Nerdicus Genesis Review #49: Centurion: Defender of Rome

Title : Centurion: Defender of Rome

Publisher : Electronic Arts

Developer : Bits of Magic

Genre : Turn Based Strategy

Players :  1 Player

Release Date : 1990

Estimated Value (as of today's date) : $5-$10

Pardon me for the "hastiness" of this review, but I'm dealing with a nasty bit of a cold and trying to conserve my energy for the trying weekend to come (still big changes coming and a LOT of work to do). But I digress, Rome wasn't built in a day. Oh, WOW. Did you see what I did there? I incorporated that old saying into this very blog review about a game based on Rome. Clever, aren't I?

I can sense that you're laughing at me, so I'll just continue with the review. Here we are with a traditional turn-based strategy game set in the confines of Rome. I always found it intriguing when consoles attempted to pull off successful strategy games, because they were always a big time hit or miss. After all, it was the PC that was really known for those type of games. Always easier to play them with a keyboard and mouse anyway.

But here we are with Centurion: Defender of Rome, and to my surprise, the game succeeds! And there was much rejoicing!
Although Rome was also known for its great collapse, so will this game suffer the same fate? Let's find out. ARE YOU NOT ENTERTAINED!? (had to throw a Gladiator quote in there somewhere)

This game is a bit of a combination between various other turn based strategy games such as Civilization, and Age of Empires. You'll start off as a lowly soldier, working your way up in the ranks of the Roman army by defeating opposing forces, as well as dealing negotiations. Can't win all battles with blood and gore, you've gotta be civil sometimes.

You'll be marching across most of Eurasia in this game, spreading the glory of the Roman Empire, and while it's fun to go marching around randomly, the true entertainment in this game is during those epic battle sequences (intertwined by some entertaining cutscenes)

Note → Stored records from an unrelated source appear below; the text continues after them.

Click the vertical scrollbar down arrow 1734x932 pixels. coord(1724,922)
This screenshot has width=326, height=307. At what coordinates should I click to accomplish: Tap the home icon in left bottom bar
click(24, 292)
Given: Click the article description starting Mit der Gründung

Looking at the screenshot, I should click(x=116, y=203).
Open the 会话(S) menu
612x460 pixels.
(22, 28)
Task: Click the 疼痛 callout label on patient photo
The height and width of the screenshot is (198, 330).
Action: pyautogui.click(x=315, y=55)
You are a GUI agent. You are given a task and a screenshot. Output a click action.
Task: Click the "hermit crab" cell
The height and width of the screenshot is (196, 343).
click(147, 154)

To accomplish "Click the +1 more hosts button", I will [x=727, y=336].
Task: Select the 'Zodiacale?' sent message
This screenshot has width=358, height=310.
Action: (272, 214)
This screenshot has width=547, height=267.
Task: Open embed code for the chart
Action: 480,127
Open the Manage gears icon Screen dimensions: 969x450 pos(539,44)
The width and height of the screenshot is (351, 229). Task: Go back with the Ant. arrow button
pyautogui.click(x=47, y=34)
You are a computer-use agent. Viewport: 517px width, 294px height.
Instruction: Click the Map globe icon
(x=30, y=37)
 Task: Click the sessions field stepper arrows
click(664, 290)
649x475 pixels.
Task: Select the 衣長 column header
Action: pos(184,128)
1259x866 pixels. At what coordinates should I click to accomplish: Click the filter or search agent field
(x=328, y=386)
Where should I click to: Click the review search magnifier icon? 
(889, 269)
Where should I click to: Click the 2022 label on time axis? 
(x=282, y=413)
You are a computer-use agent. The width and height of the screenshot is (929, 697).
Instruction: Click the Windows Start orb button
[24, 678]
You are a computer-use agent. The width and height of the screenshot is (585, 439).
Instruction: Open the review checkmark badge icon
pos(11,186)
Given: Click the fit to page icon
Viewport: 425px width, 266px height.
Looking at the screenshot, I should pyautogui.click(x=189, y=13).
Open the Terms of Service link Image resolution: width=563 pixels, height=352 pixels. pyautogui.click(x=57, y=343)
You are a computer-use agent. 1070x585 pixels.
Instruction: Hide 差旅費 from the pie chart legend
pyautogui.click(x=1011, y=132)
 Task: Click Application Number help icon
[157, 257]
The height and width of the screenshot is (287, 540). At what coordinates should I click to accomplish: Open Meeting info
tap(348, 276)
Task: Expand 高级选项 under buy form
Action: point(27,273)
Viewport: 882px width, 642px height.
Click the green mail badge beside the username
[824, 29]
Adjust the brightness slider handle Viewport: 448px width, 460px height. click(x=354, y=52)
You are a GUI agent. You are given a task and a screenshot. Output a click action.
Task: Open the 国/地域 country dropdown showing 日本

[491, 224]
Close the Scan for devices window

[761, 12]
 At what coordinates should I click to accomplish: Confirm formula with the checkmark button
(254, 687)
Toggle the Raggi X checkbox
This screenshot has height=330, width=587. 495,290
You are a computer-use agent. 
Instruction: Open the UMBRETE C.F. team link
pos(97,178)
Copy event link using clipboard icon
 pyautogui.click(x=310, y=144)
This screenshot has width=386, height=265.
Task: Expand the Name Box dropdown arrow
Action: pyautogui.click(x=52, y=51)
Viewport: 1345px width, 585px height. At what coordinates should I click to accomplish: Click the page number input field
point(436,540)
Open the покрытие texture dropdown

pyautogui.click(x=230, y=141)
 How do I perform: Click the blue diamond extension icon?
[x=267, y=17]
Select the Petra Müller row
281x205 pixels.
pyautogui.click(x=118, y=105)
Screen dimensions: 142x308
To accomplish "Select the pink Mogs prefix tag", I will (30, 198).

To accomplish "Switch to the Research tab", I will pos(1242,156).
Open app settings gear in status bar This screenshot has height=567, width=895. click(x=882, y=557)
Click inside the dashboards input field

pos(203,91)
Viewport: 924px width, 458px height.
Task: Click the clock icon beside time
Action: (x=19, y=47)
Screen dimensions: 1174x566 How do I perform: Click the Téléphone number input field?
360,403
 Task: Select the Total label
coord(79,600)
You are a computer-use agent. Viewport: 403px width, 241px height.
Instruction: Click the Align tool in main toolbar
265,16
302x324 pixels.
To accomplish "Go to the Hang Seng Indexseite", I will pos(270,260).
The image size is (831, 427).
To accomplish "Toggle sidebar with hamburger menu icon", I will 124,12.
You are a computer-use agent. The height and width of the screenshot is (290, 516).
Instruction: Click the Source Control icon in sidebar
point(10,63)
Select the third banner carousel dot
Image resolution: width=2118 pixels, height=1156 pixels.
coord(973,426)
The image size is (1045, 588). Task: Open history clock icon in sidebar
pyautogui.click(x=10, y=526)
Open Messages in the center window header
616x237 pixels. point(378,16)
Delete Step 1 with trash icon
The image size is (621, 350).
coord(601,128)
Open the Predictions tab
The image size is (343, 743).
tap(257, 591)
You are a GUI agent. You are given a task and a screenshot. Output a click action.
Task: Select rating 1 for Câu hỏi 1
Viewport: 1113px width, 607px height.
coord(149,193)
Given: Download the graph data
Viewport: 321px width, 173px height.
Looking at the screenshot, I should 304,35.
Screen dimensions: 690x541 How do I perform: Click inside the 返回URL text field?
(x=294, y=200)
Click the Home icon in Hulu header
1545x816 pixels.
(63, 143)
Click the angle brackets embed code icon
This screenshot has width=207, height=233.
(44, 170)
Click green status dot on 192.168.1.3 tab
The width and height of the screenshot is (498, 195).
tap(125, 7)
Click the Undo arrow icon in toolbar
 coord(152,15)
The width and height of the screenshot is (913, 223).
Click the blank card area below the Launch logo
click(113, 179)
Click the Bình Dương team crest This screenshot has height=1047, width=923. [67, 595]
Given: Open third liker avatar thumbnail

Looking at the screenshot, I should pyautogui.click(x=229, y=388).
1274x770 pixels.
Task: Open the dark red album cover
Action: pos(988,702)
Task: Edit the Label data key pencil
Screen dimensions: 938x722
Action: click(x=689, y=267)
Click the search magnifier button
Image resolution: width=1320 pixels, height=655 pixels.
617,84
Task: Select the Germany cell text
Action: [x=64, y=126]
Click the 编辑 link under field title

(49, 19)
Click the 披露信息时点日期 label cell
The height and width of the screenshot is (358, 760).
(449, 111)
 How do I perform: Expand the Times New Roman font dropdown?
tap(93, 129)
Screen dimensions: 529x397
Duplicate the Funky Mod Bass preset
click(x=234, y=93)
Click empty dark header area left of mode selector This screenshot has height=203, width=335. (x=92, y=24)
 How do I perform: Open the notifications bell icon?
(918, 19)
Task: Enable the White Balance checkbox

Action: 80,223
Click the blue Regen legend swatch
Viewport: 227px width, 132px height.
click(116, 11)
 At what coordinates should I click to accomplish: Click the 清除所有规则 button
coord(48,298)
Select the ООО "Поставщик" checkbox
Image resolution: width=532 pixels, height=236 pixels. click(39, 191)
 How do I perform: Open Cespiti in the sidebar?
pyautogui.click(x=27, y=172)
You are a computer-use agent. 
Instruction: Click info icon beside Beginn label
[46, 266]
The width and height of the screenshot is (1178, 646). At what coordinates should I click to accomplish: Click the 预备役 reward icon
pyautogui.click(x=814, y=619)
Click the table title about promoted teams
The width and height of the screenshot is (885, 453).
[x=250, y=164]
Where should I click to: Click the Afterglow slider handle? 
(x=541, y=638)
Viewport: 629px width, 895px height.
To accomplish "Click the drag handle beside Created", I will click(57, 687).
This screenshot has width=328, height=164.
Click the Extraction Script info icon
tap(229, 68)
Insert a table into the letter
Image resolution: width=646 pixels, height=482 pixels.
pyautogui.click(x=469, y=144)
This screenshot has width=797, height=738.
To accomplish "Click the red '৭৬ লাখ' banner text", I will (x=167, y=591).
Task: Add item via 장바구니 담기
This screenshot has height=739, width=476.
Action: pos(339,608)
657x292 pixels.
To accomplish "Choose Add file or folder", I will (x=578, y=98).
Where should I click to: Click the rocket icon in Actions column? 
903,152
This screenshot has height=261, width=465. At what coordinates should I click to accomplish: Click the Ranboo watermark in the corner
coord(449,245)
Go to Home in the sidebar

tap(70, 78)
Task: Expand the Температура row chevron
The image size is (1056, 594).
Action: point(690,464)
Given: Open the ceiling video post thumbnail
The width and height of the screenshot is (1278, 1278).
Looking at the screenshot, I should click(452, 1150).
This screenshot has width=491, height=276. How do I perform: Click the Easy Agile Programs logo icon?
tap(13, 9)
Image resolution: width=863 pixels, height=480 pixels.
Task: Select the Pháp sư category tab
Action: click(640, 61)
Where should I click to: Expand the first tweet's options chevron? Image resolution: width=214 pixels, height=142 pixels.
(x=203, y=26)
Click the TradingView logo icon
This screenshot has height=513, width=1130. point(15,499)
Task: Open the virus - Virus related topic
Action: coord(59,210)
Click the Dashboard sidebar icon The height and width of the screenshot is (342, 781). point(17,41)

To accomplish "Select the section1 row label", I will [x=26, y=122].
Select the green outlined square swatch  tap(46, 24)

Besides battles and working out treaties, there are also a few "side-missions" such as gladiatorial games and chariot races. These don't really factor into the overall main storyline, so don't worry if you outright fail at these quests which I pretty much did.

The game is a bit too slow for my liking however, and traversing the continents and partaking in battles and speaking with opposing nations takes a bit too long. Perhaps I should just blame the Genesis bc the game couldn't be fast enough due to system limitations, but I really don't know.

There is really nothing to write home about in regards to the visual prowess of this game. It's somewhat bland, and much like some other strategy games during this time period, it was more about the detailed gameplay rather than focusing on graphical displays. It works, and it doesn't. Gameplay is solid enough, but I really don't like watching slow moving stick figures march across the screen.

As for the audio and soundtrack? Meh - this follows my usual genesis complaints.

Centurion isn't superb - and it's far from being atrocious, but it lands right in the middle of mediocre land. So, if you're a huge Roman historian buff, maybe you'll want to check this out. Don't expect to be overwhelmed by it though.